Akademik Veri Yönetim Sistemi
Neural Computing and Applications, 2025 (SCI-Expanded)
Brain tumors are abnormal tissue masses resulting from the uncontrolled proliferation of brain and surrounding cells. Although they constitute a small percentage of cancer types, they have a high mortality rate. These tumors can be identified through magnetic resonance imaging (MRI); however, manually detecting them from these images is a challenging process requiring specialized expertise due to factors such as tumor location, significant structural differences, irregular shapes and unclear boundaries. In this disease, where rapid and accurate diagnosis is critical, the identification and classification of brain tumors is a subject of primary importance, where deep learning methods find extensive application. In this study, an open-source dataset comprises a combination of three distinct datasets—Figshare, SARTAJ, and Br35H—and a total of 7023 brain MRI images were utilized. In order to enable the convolutional neural network (CNN) models used in the study to extract an optimal number of features from the MR images, various preprocessing techniques were applied, including grayscale conversion, Gaussian blurring, thresholding, dilation, erosion, contour detection, resizing, and normalization.
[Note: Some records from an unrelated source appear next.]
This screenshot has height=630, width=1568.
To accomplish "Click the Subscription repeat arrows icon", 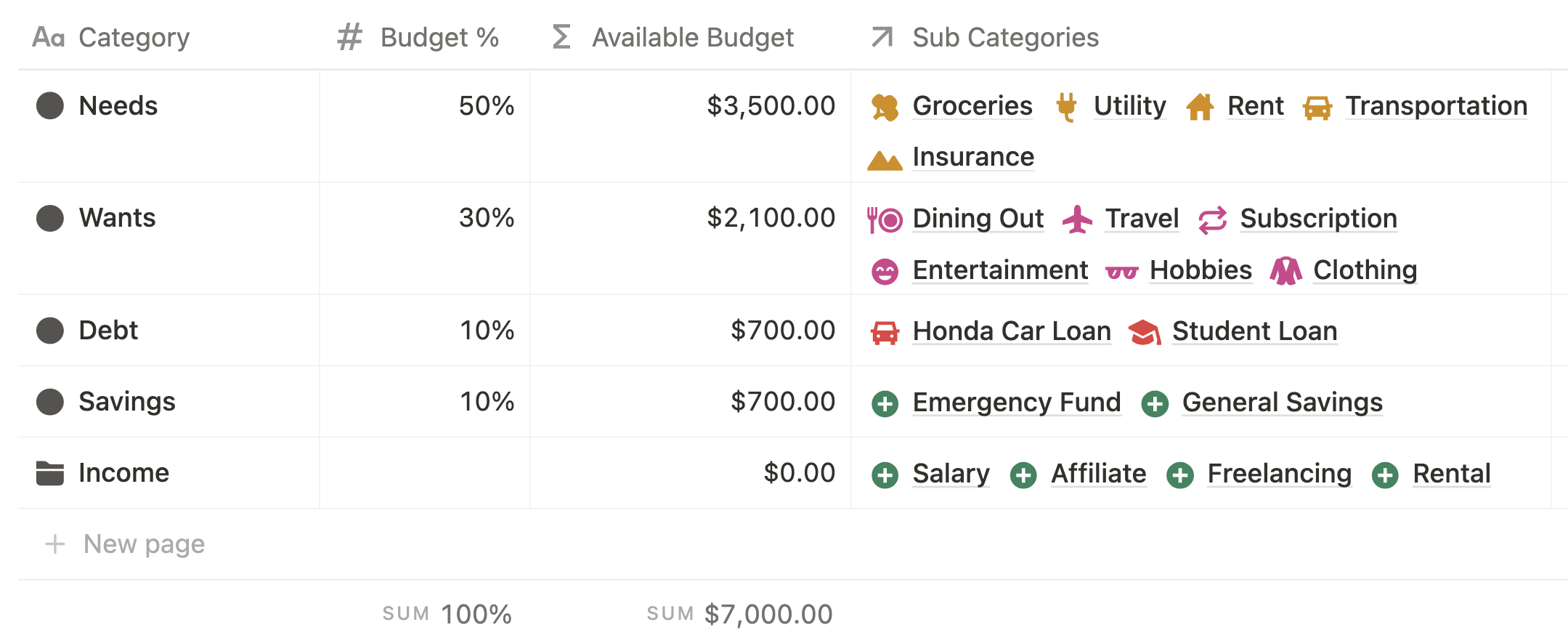I will coord(1212,219).
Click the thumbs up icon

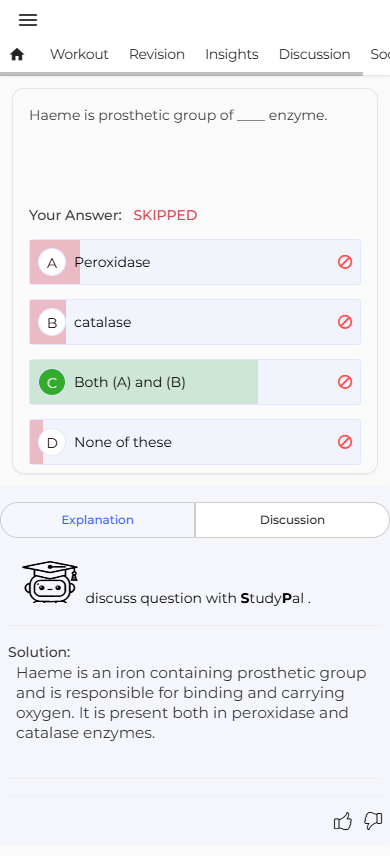(342, 821)
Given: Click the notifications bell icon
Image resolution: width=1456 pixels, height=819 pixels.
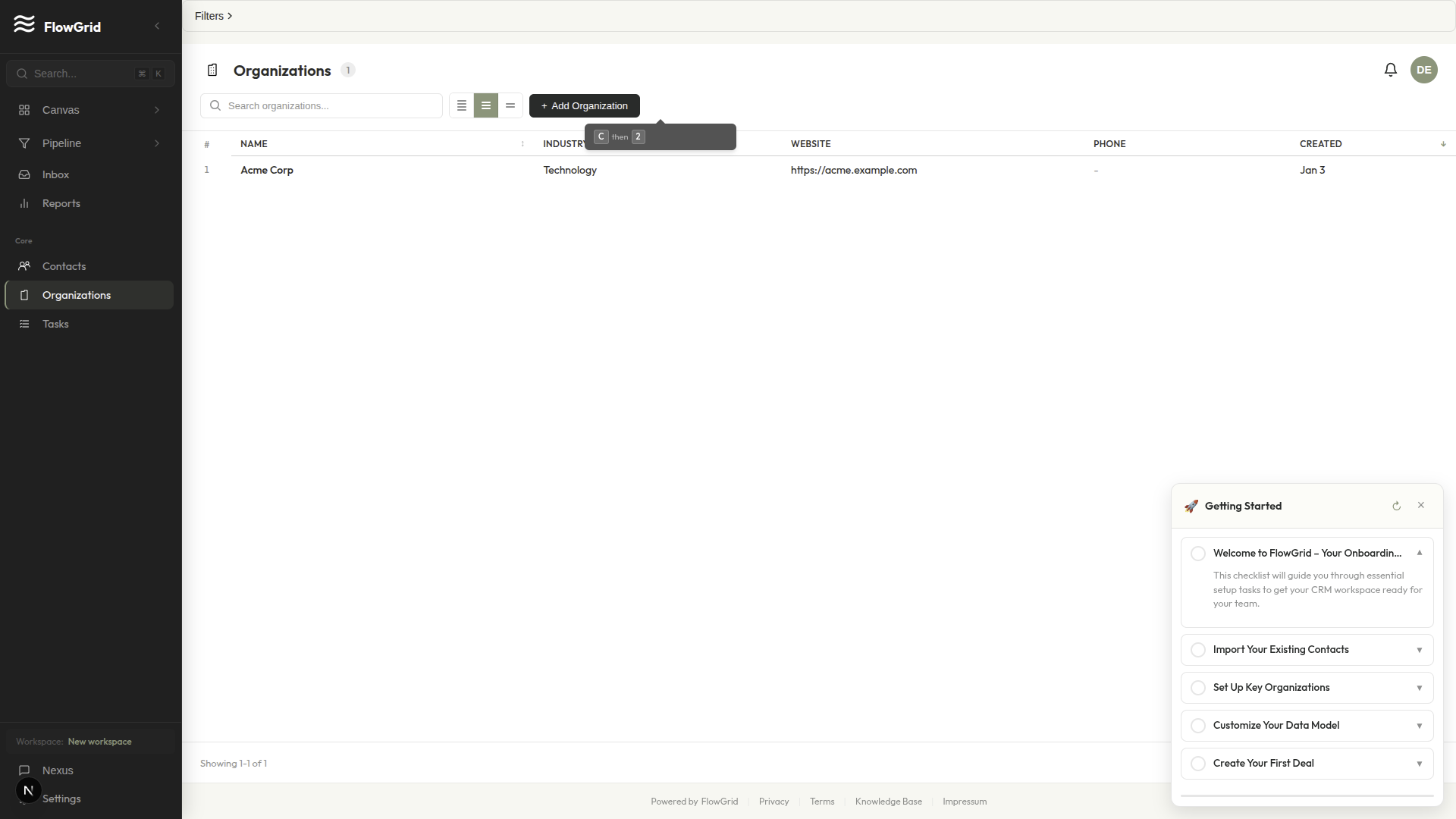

Additionally, data augmentation techniques were employed to prevent overfitting. Five different state-of-the-art convolutional neural network (CNN) models (ResNet50, InceptionV3, EfficientNetB0, EfficientNetB7, and InceptionResNetV2) were utilized with transfer learning, leveraging pretrained weights obtained from training on the ImageNet dataset. Fine-tuning was performed by adding layers tailored to the classification problem in this study. With the ResNet50 model, prediction accuracy rates of 99.85% on the training dataset and 98.47% on the test dataset were achieved.